Emotions are works of art No reason to be afraid Lots of reason to be at home

Anger Envy Bitterness

Check out parts 1 and 2 of this series. All three and subsequent blogs of this series contain information from continuing education classes that I am presenting for foster parents at San Bernardino Valley College. If you live in the area and are interested in attending the classes, which run through Friday, September 24, email me.

FOR TODAY, we will look at being at home with the emotions of anger, envy, and bitterness. You may not understand or misunderstand some of what’s presented here without the backdrop of Part 1, Emotions and Our Brain

We already gave some examples of being at home with our anger in Part 1, but we will pick up there and explore a little further what it means to be at home with our anger.
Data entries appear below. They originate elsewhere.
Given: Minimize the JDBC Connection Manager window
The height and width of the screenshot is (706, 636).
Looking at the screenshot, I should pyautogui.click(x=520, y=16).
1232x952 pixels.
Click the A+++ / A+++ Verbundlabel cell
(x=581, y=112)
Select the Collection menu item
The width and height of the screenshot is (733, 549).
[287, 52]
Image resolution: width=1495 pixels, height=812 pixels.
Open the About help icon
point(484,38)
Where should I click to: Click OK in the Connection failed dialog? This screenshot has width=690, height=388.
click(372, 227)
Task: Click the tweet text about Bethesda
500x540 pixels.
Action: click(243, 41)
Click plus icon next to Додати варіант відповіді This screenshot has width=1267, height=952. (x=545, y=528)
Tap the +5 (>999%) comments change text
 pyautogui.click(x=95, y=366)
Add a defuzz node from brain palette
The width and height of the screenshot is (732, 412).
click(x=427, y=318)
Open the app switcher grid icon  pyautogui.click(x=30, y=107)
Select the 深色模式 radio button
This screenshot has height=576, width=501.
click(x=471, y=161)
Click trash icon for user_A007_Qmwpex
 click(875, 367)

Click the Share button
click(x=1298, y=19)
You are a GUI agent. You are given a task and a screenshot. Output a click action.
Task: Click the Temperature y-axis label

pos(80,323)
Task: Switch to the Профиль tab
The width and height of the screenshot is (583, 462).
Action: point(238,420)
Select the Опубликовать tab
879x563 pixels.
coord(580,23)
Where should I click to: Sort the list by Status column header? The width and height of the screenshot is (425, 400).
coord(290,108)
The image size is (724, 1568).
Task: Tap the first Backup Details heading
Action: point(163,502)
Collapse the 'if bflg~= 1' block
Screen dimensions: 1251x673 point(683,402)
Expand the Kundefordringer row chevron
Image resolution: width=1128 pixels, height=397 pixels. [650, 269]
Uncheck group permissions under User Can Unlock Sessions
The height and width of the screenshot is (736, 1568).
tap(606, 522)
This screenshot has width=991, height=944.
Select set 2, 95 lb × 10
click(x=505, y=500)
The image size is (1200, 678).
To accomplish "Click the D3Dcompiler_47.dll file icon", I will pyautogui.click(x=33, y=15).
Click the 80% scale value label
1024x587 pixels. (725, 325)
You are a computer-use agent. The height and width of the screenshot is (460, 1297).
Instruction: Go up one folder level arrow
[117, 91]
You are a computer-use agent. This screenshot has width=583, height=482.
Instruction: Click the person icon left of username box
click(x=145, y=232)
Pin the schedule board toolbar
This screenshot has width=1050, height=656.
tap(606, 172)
So, being at home with our anger requires, NOW GET THIS, making friends with our anger. YES, MAKING FRIENDS WITH OUR ANGER

Our anger could, you know, become our best friend, and that friend could move us to be the most peaceful person on the face of the planet. It is an incredible paradox, and one that anal moralists will have a most difficult time comprehending. It’s like telling someone that the shortest way to get to the other side of the world is over the top. It seems simple enough to understand once you allow yourself to see it in your mind’s eye, but my first reaction was, "but you might get lost!" These kinds of paradoxes require letting go of our linear or cause and effect thinking.

So let’s continue! It is so easy for me to digress!! Anger, in and of itself, is not bad, not something to fear, not something to get rid of, but definitely a part of who we are, and we want to know that part very very well and learn to integrate it in a healthy and lifegiving way.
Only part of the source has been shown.